Excerpted data START
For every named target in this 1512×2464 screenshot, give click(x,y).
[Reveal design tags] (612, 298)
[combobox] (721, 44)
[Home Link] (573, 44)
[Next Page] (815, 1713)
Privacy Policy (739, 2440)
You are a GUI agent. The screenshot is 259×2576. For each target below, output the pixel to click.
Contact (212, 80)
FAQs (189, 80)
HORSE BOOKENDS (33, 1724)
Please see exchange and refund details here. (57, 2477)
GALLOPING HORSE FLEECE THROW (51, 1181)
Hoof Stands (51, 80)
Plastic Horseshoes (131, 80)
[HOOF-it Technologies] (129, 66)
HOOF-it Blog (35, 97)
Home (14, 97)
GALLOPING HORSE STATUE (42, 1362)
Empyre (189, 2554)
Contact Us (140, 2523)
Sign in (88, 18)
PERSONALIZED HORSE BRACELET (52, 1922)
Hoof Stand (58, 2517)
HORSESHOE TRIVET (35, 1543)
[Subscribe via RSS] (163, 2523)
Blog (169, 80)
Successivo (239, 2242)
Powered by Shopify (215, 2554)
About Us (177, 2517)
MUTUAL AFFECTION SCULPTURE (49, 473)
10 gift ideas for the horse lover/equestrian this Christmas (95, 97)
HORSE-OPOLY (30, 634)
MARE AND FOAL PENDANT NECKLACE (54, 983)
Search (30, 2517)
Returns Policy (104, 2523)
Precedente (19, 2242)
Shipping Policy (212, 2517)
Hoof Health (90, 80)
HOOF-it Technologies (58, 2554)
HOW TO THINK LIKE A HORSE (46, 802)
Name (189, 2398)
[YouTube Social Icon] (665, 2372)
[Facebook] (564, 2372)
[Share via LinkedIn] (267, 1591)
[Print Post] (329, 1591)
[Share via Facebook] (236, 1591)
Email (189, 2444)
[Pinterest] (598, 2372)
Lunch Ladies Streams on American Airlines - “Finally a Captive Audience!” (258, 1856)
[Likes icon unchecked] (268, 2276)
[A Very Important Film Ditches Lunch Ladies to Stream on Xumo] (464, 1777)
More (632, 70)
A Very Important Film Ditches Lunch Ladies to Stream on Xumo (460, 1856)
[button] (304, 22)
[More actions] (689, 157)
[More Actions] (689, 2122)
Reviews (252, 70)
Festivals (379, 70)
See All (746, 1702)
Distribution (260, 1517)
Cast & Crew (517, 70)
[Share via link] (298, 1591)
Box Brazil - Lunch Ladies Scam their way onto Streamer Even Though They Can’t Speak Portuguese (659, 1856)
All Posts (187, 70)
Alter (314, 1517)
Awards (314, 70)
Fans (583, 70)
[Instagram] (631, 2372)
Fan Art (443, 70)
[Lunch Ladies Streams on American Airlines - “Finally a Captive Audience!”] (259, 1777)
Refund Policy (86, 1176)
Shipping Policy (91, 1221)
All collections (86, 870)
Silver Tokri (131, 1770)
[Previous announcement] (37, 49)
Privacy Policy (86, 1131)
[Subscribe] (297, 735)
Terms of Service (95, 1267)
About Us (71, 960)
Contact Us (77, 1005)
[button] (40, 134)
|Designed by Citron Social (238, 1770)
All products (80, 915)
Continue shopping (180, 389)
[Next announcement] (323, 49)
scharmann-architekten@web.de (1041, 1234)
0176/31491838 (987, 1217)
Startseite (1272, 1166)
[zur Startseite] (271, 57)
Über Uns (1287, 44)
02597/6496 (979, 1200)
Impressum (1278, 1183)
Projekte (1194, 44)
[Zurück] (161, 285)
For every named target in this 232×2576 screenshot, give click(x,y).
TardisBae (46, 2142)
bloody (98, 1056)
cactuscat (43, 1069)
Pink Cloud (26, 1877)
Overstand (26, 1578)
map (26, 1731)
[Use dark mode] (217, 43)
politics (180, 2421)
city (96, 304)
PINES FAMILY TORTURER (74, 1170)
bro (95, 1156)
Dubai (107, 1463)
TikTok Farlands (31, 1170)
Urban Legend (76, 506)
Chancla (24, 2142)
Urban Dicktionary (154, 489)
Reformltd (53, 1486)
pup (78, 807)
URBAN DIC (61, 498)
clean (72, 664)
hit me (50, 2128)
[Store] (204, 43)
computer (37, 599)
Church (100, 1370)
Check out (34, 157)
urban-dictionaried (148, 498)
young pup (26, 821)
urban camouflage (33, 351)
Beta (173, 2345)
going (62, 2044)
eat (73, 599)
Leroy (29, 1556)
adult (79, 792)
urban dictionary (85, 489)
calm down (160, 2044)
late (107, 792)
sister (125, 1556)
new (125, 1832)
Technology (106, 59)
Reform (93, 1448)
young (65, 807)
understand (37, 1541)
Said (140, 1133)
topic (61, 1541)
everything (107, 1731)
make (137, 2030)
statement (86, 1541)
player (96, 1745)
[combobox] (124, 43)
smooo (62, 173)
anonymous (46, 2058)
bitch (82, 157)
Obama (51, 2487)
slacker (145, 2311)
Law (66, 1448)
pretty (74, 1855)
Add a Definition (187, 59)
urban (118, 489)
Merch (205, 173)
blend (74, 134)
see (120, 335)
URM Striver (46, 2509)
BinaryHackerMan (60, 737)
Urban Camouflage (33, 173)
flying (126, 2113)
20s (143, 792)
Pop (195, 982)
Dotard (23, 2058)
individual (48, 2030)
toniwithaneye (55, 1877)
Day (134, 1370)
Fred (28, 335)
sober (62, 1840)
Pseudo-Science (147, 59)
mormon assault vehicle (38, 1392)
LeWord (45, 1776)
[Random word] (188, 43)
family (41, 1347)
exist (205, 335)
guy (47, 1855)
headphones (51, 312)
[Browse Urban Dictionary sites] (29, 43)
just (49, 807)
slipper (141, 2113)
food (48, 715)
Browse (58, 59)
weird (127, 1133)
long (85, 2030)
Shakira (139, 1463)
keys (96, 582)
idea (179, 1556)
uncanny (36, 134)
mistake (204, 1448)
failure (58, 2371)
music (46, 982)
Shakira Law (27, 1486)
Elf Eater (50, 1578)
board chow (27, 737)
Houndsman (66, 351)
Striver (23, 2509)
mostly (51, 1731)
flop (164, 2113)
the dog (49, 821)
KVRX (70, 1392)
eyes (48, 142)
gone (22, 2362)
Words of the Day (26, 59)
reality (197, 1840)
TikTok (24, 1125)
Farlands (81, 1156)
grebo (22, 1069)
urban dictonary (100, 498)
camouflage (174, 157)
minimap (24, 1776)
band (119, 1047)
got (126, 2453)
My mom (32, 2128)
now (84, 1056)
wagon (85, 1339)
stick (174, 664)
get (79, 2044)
Excerpted data END
Provide only the count of lines in the material above that hold the word "Streams".

2